'Cultural dislocation' sparks 'Pania' theme

Dunedin artist Hana Aoake in her installation Pania;;;Parahitiki  at V-Space in the University of...
Dunedin artist Hana Aoake in her installation Pania;;;Parahitiki at V-Space in the University of Otago College of Education and Otago Polytechnic's Robertson Library yesterday. Photo by Craig Baxter.

An identity crisis has a Dunedin artist putting down roots in the University of Otago College of Education and Otago Polytechnic's Robertson Library this week.

''I'm appropriating the Pania of the Reef sculpture, to examine my cultural dislocation from being and feeling Maori,'' Dunedin artist Hana Aoake said yesterday.

''I'm interested in both sides of my family and I have a complicated post-colonial identity. It's an ethnography based on me feeling like a plastic Maori.''

The work features Aoake (24) draped in her grandmother's blanket, surrounded by rocks her father got from mines he worked in and botanic samples collected from places around New Zealand where the artist has lived.

''I'm interested in ecological imperialism and the complexity of post-colonial identities and how the settlers unsettled the equilibrium everywhere they went,'' she said.

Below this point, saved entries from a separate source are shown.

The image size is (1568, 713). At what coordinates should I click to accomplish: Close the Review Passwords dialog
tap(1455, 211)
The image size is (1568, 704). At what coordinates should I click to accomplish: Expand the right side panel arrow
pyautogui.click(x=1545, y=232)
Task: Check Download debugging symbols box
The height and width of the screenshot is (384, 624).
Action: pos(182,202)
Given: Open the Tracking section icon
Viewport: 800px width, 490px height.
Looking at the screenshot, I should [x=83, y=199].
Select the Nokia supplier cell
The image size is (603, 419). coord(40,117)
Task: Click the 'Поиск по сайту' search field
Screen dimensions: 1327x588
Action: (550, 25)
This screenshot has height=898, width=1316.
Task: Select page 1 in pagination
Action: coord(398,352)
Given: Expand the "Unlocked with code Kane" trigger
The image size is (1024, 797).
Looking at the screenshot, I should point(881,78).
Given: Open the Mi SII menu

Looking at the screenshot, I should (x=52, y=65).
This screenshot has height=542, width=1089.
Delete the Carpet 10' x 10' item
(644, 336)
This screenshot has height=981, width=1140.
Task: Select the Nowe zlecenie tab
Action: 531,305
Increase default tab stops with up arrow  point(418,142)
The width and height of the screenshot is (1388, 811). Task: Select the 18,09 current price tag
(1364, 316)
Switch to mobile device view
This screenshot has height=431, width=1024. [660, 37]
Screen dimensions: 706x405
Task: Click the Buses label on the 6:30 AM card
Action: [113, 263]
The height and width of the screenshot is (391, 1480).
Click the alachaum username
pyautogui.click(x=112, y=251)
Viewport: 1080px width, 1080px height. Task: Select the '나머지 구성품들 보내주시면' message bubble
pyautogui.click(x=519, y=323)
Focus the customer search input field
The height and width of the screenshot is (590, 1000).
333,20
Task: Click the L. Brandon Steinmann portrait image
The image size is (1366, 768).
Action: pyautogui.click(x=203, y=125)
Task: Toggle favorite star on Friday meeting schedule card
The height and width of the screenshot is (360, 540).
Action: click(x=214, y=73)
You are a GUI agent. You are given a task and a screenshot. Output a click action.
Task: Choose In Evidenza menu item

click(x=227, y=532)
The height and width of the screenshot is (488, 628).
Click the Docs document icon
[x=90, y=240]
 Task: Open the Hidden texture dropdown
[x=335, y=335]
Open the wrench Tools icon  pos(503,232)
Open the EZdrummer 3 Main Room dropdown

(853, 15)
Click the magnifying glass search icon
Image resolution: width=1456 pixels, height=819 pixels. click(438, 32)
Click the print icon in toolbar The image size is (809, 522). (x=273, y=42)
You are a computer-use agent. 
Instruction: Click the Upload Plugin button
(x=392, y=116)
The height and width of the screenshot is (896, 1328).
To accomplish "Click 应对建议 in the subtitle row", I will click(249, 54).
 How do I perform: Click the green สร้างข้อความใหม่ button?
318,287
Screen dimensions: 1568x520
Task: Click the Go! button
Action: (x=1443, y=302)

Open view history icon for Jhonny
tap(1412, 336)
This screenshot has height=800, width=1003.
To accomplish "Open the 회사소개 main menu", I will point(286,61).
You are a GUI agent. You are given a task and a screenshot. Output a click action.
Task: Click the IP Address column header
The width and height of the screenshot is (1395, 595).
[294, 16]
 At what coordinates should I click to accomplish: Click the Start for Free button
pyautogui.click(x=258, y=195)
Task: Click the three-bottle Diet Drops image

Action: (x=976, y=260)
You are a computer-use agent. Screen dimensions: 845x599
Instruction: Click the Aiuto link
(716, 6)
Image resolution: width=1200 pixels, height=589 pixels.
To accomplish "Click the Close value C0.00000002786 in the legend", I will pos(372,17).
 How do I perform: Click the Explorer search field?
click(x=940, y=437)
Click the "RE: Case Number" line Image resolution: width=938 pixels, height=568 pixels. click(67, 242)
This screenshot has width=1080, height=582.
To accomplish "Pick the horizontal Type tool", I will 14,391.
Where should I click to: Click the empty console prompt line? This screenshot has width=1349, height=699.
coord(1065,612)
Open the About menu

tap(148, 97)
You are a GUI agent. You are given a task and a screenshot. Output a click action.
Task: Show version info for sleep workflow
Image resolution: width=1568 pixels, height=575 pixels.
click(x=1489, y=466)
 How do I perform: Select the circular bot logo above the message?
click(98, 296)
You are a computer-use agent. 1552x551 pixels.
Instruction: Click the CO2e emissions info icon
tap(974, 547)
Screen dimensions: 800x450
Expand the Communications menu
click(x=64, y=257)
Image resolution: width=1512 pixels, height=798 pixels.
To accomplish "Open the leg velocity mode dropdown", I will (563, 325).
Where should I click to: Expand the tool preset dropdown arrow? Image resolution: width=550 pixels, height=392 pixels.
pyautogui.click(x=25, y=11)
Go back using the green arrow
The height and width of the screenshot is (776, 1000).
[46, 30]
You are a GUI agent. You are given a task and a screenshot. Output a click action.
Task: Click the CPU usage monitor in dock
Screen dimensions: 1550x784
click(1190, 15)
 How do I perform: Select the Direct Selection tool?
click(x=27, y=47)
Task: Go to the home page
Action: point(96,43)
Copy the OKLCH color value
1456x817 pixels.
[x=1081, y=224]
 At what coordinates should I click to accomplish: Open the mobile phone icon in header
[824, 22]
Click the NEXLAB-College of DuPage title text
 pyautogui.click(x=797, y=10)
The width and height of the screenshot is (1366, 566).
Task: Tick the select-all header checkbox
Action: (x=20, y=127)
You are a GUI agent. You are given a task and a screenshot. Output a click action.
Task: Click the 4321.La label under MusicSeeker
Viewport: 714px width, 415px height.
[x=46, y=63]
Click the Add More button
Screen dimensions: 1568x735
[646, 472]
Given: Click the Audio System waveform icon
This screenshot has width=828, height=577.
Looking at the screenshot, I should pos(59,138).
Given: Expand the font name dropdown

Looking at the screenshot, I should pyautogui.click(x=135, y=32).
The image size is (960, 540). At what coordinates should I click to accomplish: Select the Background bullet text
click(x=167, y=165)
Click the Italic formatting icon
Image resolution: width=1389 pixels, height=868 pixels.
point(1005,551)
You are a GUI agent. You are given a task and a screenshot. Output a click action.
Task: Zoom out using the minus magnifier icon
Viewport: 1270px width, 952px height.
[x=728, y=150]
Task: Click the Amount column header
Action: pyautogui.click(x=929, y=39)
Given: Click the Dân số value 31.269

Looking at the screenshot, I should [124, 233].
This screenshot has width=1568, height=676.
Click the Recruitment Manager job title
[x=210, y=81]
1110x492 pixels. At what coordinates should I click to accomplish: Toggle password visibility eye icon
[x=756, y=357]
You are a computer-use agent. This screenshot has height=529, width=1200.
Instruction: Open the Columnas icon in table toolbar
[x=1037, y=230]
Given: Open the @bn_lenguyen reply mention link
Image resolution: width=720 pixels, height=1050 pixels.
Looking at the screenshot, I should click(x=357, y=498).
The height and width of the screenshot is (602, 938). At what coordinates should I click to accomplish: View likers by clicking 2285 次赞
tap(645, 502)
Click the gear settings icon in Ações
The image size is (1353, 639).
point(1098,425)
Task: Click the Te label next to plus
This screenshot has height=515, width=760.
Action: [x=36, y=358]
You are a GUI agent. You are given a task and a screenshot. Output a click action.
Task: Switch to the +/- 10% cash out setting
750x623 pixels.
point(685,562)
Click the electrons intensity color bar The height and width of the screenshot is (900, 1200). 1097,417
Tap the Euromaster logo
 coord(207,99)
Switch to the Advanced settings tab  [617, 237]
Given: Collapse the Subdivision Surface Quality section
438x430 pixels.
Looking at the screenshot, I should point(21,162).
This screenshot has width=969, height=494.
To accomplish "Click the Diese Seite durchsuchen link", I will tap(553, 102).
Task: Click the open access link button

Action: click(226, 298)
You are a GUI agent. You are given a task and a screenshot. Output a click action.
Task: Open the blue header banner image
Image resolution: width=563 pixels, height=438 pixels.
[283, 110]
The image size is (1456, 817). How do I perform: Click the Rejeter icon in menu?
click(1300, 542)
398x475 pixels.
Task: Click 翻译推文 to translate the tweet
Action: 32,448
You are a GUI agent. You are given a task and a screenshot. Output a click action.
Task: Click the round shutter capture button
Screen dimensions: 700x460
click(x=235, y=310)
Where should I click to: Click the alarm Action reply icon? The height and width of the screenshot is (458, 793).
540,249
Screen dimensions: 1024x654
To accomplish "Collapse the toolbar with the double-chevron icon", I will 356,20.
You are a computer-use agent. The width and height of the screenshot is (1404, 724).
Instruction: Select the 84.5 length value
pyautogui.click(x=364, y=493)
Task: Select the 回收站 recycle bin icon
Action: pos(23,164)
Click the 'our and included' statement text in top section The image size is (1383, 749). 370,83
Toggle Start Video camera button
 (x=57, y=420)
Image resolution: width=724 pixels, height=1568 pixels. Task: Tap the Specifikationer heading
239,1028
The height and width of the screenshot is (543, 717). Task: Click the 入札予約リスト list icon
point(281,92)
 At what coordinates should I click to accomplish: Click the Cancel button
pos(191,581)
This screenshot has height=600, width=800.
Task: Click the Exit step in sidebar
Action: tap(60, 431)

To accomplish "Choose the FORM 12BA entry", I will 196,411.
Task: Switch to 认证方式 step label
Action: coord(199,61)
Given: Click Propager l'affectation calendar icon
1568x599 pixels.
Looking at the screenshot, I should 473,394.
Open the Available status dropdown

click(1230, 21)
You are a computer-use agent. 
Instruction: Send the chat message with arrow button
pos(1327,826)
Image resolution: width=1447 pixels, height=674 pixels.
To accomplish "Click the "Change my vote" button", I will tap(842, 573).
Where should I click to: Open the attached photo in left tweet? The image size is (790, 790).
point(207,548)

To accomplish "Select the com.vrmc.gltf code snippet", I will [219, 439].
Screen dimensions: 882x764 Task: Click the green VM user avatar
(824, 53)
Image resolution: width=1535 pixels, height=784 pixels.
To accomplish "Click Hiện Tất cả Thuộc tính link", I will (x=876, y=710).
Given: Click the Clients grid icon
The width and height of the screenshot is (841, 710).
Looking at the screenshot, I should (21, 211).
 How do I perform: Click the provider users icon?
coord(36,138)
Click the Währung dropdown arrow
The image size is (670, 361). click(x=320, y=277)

''I've been working as a florist and gardener for the last two years and have been learning a lot about weeds and natives. I have pieces of plants from each of the cities I've been spending time in: Christchurch, Dunedin, Wellington and Auckland.''

The performance also features a video of Aoake humming Pokarekare Ana in the Dunedin Botanic Garden.

Pania;;;Parahitiki is on at the Robertson Library V-Space from 1pm to 3pm until Friday.

Aoake and V-Space curator Ted Whitaker will give a talk at 3.30pm tomorrow.